On transposons and totipotency

Abstract

Our perception of the role of the previously considered 'selfish' or 'junk' DNA has been dramatically altered in the past 20 years or so. A large proportion of this non-coding part of mammalian genomes is repetitive in nature, classified as either satellites or transposons. While repetitive elements can be termed selfish in terms of their amplification, such events have surely been co-opted by the host, suggesting by itself a likely altruistic function for the organism at the subject of such natural selection.
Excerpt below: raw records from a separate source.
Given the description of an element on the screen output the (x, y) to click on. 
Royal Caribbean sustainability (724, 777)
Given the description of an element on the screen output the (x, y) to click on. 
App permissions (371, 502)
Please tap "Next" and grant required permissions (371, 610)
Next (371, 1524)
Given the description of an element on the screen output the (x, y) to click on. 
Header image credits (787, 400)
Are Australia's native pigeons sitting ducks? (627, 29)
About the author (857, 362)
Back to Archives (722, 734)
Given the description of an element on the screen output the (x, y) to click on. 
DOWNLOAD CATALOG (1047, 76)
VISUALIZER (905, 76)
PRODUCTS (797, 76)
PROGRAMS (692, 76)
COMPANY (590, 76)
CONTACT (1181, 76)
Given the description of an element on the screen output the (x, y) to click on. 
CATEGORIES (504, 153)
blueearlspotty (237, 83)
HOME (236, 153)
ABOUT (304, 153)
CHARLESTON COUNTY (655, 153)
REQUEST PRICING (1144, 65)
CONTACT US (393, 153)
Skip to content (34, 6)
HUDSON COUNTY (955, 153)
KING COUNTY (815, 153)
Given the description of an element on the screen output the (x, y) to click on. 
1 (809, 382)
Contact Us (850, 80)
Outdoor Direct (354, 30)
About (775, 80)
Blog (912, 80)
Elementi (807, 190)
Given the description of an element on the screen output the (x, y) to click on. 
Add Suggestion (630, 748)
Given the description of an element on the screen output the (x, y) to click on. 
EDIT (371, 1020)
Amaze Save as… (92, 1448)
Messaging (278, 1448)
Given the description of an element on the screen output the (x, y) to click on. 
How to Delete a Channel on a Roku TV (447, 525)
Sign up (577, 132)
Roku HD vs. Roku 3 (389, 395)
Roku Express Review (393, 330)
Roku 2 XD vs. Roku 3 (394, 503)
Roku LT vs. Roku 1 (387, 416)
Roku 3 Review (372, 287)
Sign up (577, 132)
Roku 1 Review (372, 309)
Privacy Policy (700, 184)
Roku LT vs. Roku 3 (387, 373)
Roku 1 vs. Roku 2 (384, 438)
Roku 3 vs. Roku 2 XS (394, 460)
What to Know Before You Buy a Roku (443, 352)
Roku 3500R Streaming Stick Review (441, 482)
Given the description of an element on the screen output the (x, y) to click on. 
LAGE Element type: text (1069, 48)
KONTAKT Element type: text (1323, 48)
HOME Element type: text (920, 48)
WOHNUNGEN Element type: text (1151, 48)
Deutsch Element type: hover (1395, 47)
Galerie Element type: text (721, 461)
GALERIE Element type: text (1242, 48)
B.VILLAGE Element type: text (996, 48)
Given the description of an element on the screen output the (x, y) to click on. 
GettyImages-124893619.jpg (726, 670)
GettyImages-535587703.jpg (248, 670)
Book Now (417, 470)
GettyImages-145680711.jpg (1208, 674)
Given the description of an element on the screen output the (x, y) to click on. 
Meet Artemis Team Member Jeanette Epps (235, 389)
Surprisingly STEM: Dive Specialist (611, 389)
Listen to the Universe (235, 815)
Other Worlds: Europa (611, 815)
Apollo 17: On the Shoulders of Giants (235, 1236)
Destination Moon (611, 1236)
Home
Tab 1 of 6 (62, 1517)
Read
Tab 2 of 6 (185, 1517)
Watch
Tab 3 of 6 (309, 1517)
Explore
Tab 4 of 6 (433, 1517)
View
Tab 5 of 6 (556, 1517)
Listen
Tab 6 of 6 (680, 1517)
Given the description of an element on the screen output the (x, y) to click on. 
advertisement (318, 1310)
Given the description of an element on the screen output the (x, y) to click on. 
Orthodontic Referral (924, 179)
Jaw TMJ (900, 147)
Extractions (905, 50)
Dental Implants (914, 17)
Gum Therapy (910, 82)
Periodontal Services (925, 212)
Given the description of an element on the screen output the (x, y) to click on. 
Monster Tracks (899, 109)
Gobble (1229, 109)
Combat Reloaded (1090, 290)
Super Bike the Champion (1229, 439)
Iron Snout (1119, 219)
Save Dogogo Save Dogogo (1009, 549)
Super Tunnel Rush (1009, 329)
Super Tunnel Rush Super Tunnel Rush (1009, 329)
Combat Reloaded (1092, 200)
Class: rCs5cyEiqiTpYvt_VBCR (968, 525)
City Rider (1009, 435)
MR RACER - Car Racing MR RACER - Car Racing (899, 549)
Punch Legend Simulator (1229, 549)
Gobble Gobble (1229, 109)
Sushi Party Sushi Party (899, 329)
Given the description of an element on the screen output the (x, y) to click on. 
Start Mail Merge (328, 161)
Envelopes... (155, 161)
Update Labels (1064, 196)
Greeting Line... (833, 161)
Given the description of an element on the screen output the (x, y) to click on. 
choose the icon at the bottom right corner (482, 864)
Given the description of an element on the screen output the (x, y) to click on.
Indeed numerous examples of transposons regulating the functional output of the host genome have been documented. Transposons provide a powerful framework for large-scale relatively rapid concerted regulatory activities with the ability to drive evolution. Mammalian totipotency has emerged as one key stage of development in which transposon-mediated regulation of gene expression has taken centre stage in the past few years. During this period, large-scale (epigenetic) reprogramming must be accomplished in order to activate the host genome. In mice and men, one particular element murine endogenous retrovirus with leucine tRNA primer (MERVL) (and its counterpart human ERVL (HERVL)) appears to have acquired roles as a key driving force in this process. Here, I will discuss and interpret the current knowledge and its implications regarding the role of transposons, particularly of long interspersed nuclear elements (LINE-1s) and endogenous retroviruses (ERVs), in the regulation of totipotency. This article is part of a discussion meeting issue 'Crossroads between transposons and gene regulation'.

Keywords: 2-cell-like cells; LINE-1; MERVL; pluripotency; reprogramming; transposable elements.

Figure 1.

Summary of the pathways shown so far to induce 2CLC in ESC cultures. Ectopic expression of the TF Dux and Dppa2/4 as well as culturing in hypoxia conditions or with TSA, increase the 2CLC population and therefore are positive regulators (green arrow). Downregulation of CAF-1, specific chromatin modifiers and components of the splicesosome also induces 2CLC, and therefore, these are negative regulators (red arrow). 2CLC emergence involves a transient DNA hypomethylation state, and a Zscan4-positive intermediate state. Global features of 2CLC are listed on the right.

Figure 2.

Experimental approaches to investigate potential totipotency. In (a,b), typical chimera assays are shown. In (a), incorporation into 8-cell stage pre-implantation mouse embryos is done by aggregation, typically referred to as ‘morula aggregation’. In this assay, contribution to lineage is based on 3D position, but should be complemented with co-immunostaining to establish at least partial molecular identity. EGFP, enhanced green fluorescent protein; FACS, fluorescence activated cell sorting; H2B, histone H2B; NLS, nuclear localization signal. In (b), incorporation is achieved through microinjection of cells into the blastocoel of early blastocysts, followed by implantation and analysis of the conceptus, typically at embryonic day (E) 9.5. In this assay, contribution is based on expression of a fluorescent reporter in the placenta. These are difficult experiments, often hindered by the fact that the placenta is highly autofluorescent, and often it is not straightforward to distinguish between placenta and the yolk sac, which is an ICM derivative. These analyses should be accompanied by a stringent analysis through sections and molecular analysis of markers from the trophoblastic derivatives of the placenta. scRNAseq, single cell RNA sequencing. In (c), cell culture strategies are shown. In (c), as suggested by Baker and Pera [53], the ability of a single cell to give rise to stem cells from the three lineages of the mature blastocyst is depicted. XEN cells, primitive endoderm-derived stem cells; TS cells, trophoblast stem cells, derived from the trophectoderm. Molecular analysis of each of these cell types for the known relevant markers should be performed. (d) A potential design to promote self-aggregation of 2CLC, and derivation of cyst-containing structures also referred to as blastocyst-like. As in (c), a molecular analysis and exploration of lineage markers should be performed. In (e,f), nuclear transfer (NT) strategies are shown. (e) The rationale behind using somatic cell nuclear transfer as an assay to test cellular plasticity, based on the observations that nuclei derived from early embryos show a highest success in generating embryos and pups upon cloning, as opposed to pluripotent stem cells. Accordingly, 2CLC nuclei show a higher success in producing clone embryos upon NT [31]. SCNT, somatic cell nuclear transfer. In (f), the schematic of an NT experiment, including the potential outcomes and implications, is shown.